On the press conference held at the head office of the Blue party on Tuesday, Asrat Tase, the chairperson of the 33 parties and Gebru Gebremariam, executive member of Medrek, declared that they will be taking their case to the court if the election board does not accept their claim.
Only five of the 33 parties that are in dispute with the National Electoral Board of Ethiopia, have collected their candidature symbols for the local election, which may not see the participation of the remaining 28 parties.
The five that have joined the list are; the Ethiopian Justice & Democratic Front, Sidama Liberation Movement, Dube & Degeni Nations Democratic Party, Ethiopian Democratic Unity and Yebaher Work Mesmes People Democratic Organisation, according to Yesmah Jiru, vice public relations officer of the National Election Board.
The timeline for collecting symbols was set to take place between November 23 and December 27, 2012. The deadline was then extended to December 29, in order to accommodate parties that had not taken symbols, whilst awaiting clarification from the election board. Of the 75 parties inEthiopia, only 29 parties have so far selected symbols from the list provided by the Board.
On October 26, 2012 the election board called a meeting with all the parties in Adama, Oromia, to announce the election schedule. Some opposition parties wanted to discuss the election process and the schedule before agreeing with the Board's outlines. At the end of that meeting, 33 parties signed a petition to the Board in which they described the subjects, which they wanted discussed. The parties listed 18 questions, all of which were rejected by the Board, as either outdated, or as having already been addressed during the 2010 election.
The problems mentioned by the 33 parties, include the perceived affiliation of the EPRDF with the electoral board, the judiciary, police and media outlets. Another concern was the inability of observers from opposition parties, the public and international organisations to observe the elections. This was raised in addition to comments about the improper use of funds allocated to the parties by the electoral board, or obtained from international sources.

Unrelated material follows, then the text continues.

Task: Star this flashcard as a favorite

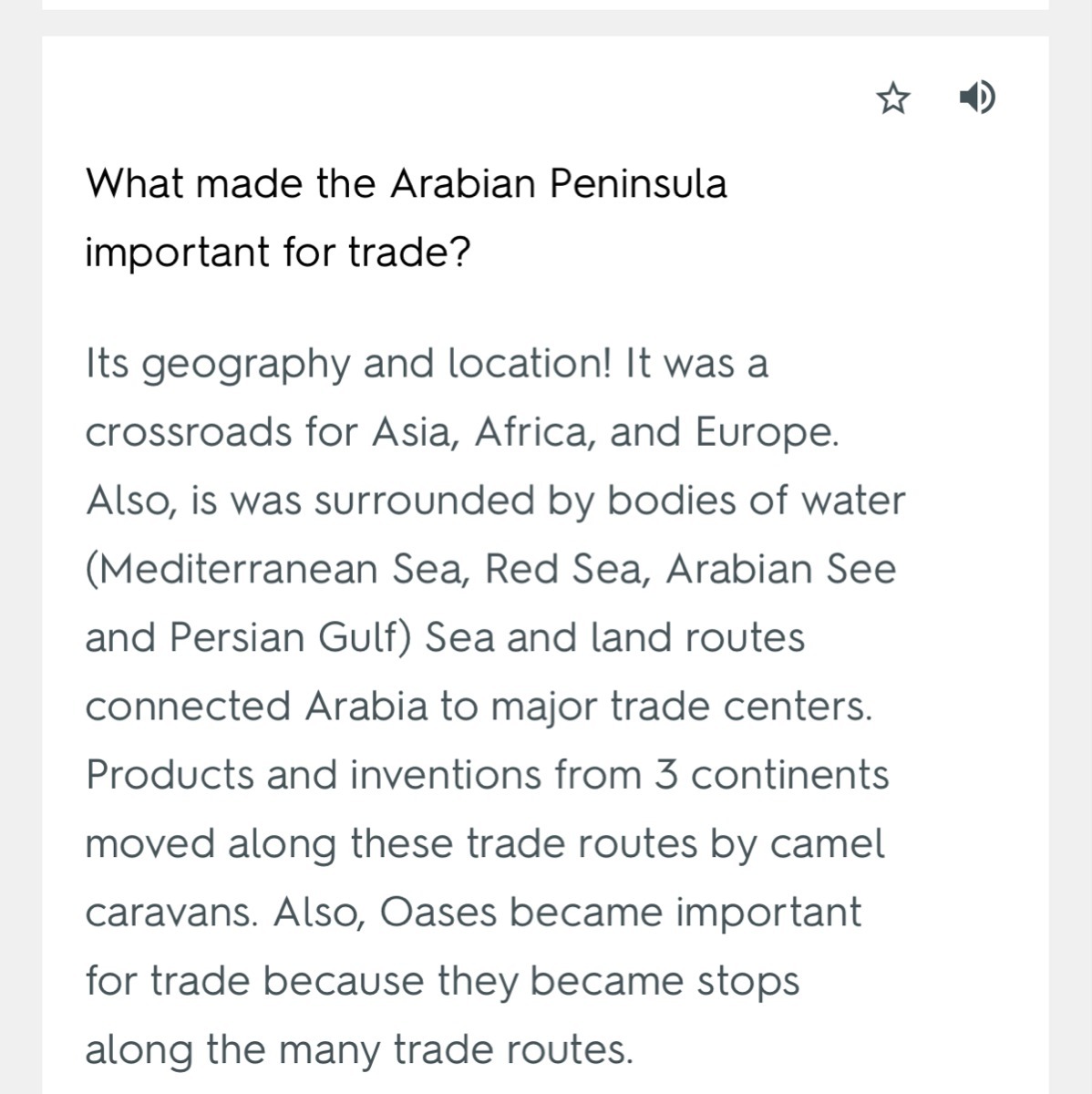Action: click(x=892, y=98)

Asrat Tassie, chairperson of the committee of the parties, expressed certainty that whatever the parties decided to do, they all still agreed with the list of complaints submitted to the Board. He says that he has not heard from any of the 33 parties whether they have taken symbols or not, adding that each party could do whatever it wanted.
But not all parties may agree on the committee's list of worries. The Ethiopian Justice & Democratic Forces Front is one of the 33 signatories, but only because it wants further discussions on the Board's election schedule, according to Girmay Adera, chair person of the party.

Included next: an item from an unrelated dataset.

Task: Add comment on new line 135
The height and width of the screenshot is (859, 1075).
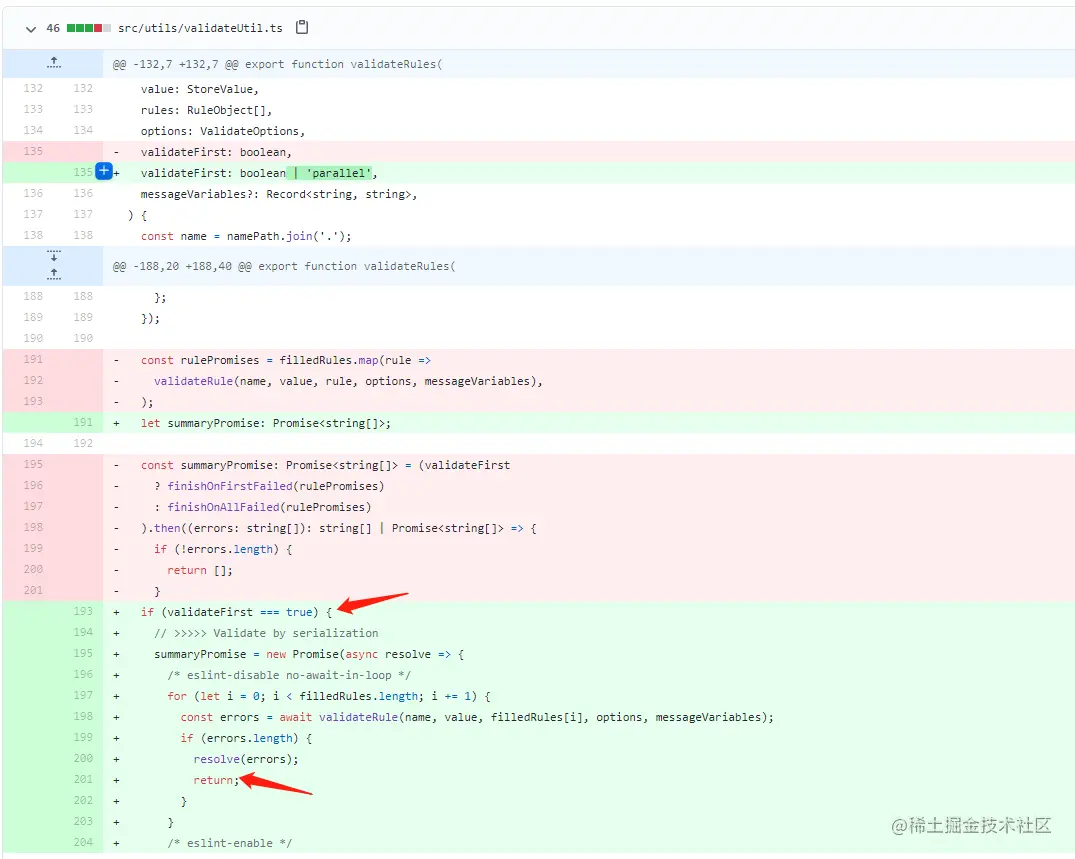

Legesse Lanikamo, secretary of the Sidama Liberation Movement, says his party decided to participate in the election "after a long discussion with the Sidama people," although he still vows allegiance to the cause of the 33 parties.
"All the questions they raised are our questions, too," he told Fortune.
A second deadline has passed, without 28 of the 33 parties collecting their symbols. These parties said, at a press conference held on Tuesday January 15, 2013, at the head office of the Blue Party, located nearSandfordInternationalSchool, that the Board should not have rejected their complaints without first asking for evidence of their claims.
"We have sufficient evidence for each and every claim," Gebru Gebremariam, executive member of the Forum for Democratic Dialogue inEthiopia(Medrek) and member of the committee said, during the conference.
With the passing of the second deadline, none of those that have not yet taken their symbols have asked for further extensions. They declared, at the press conference, that under the current circumstances, talking about elections and voting was like helping the ruling party in its election conspiracy and assisting in the violation of election principles.
"No party has asked us to extend the deadline and we are about to finalise the process," said Yesmah on Wednesday January 16, in an interview with Fortune. "If they really want to run in the election, the Board might discuss and adjust the timetable."
The parties, on the other hand, say they could go to court, in order to get their list of 18 questions addressed.